Der Alfa Romeo 1900 M war ein Geländewagen für militärische Aufgaben. Seine robuste Bauweise und der Vierradantrieb machten ihn äußerst geländegängig. Schon bald bekam er den Spitznamen Matta, was auf Italienisch so viel wie verrückt bedeutet. Vor 75 Jahren begann mit diesem Geländewagen die Allradgeschichte von Alfa Romeo. Er war nämlich das erste Serienfahrzeug mit dieser Technologie, lange bevor der Allradantrieb in Modellen wie Giulia oder Stelvio unter dem Kürzel Q4 zum Markenzeichen wurde.
Ein Alfa für Schlamm statt für Kurven
Der 1900 M entstand zu einer Zeit, in der viele europäische Staaten nach dem Zweiten Weltkrieg ihre militärischen Fahrzeugflotten erneuerten. Auch das italienische Militär suchte nach einem neuen leichten Geländewagen. Alfa Romeo entwickelte daraufhin ein Fahrzeug, das sich deutlich von den eleganten Straßenmodellen der Marke unterschied.

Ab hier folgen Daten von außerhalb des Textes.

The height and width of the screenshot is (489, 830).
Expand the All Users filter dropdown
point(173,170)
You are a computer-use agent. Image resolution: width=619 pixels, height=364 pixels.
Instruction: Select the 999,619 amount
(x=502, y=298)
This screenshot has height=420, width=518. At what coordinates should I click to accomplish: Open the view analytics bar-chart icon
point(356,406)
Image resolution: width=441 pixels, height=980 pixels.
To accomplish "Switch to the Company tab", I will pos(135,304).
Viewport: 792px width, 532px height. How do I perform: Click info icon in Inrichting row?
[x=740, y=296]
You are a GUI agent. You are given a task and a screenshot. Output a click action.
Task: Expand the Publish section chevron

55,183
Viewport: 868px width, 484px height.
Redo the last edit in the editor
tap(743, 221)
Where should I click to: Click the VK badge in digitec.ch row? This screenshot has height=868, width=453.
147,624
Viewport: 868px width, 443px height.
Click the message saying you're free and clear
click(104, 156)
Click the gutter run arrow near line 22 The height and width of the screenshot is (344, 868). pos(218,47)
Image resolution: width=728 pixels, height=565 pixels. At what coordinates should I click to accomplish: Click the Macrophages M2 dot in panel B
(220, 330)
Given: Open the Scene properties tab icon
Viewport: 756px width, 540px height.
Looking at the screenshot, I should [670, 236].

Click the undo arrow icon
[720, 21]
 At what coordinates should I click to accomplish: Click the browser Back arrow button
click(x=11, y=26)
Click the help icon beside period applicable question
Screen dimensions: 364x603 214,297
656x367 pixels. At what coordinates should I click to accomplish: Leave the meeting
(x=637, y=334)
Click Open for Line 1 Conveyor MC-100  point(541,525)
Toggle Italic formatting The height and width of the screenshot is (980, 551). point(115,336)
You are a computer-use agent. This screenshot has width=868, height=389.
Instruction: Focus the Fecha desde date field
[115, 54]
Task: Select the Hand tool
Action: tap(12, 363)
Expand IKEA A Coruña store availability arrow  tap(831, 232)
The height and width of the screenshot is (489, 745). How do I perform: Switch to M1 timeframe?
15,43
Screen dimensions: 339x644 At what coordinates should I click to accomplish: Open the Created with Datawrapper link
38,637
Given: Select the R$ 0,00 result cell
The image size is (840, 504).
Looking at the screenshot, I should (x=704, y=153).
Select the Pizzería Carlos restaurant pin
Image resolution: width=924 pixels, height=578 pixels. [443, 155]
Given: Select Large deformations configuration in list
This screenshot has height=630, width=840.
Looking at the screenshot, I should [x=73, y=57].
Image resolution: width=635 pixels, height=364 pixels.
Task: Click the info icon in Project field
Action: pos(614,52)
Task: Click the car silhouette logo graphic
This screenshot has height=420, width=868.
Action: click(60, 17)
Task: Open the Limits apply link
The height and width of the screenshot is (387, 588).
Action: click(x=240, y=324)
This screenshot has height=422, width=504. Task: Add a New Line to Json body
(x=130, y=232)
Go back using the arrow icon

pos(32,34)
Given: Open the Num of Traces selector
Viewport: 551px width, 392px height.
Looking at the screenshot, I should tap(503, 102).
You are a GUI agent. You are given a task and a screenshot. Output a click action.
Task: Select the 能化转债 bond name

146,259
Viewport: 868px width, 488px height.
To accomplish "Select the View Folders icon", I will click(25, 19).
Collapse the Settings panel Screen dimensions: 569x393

Der Zusatz "M" im Modellnamen stand für Militare. Die Konstruktion war dementsprechend funktional. Die Karosserie saß auf einem stabilen Stahlrahmen, der Allradantrieb ließ sich mechanisch zuschalten, das Verteilergetriebe verfügte über eine Geländeuntersetzung. Eine Bodenfreiheit von rund 20 Zentimetern sowie kurze Überhänge sorgten dafür, dass sich der Wagen auch in schwierigem Gelände bewegen konnte. Damit war der 1900 M ein Fahrzeug für Aufgaben, die mit dem sportlichen Image der Marke wenig zu tun hatten.
Trotz seiner militärischen Ausrichtung griff Alfa Romeo beim 1900 M auf Technik aus dem Pkw-Bereich zurück. Der Vierzylindermotor stammte aus der Limousine Alfa Romeo 1900, die Ingenieure modifizierten ihn für den Geländeeinsatz. Der 1,9-Liter-Motor mit zwei obenliegenden Nockenwellen – für einen Militärgeländewagen jener Zeit eine ungewöhnlich aufwendige Konstruktion – leistete rund 65 PS. Das Schaltgetriebe leitete die Kraft an die Hinterachse, wobei die Vorderachse bei Bedarf zugeschaltet werden konnte.
Ein seltenes Kapitel der Alfa-Geschichte
Trotz seiner Fähigkeiten blieb der 1900 M ein vergleichsweise seltenes Fahrzeug. In Italien konkurrierte er mit dem deutlich günstigeren Fiat Campagnola, der ebenfalls als Militärgeländewagen entwickelt worden war und schließlich einen größeren Auftrag der italienischen Streitkräfte erhielt. Entsprechend fiel die Produktionszahl des Alfa moderat aus. Zwischen 1952 und 1954 entstanden 2.161 Exemplare, darunter 2.007 militärische Fahrzeuge mit der Bezeichnung AR51 sowie 154 zivile Varianten, die als AR52 verkauft wurden.
Heute gehört der Matta zu den ungewöhnlichsten Modellen der Marke. Oldtimerfreunde schätzen ihn nicht nur wegen seiner Seltenheit, sondern auch wegen seiner besonderen Stellung in der Geschichte von Alfa Romeo.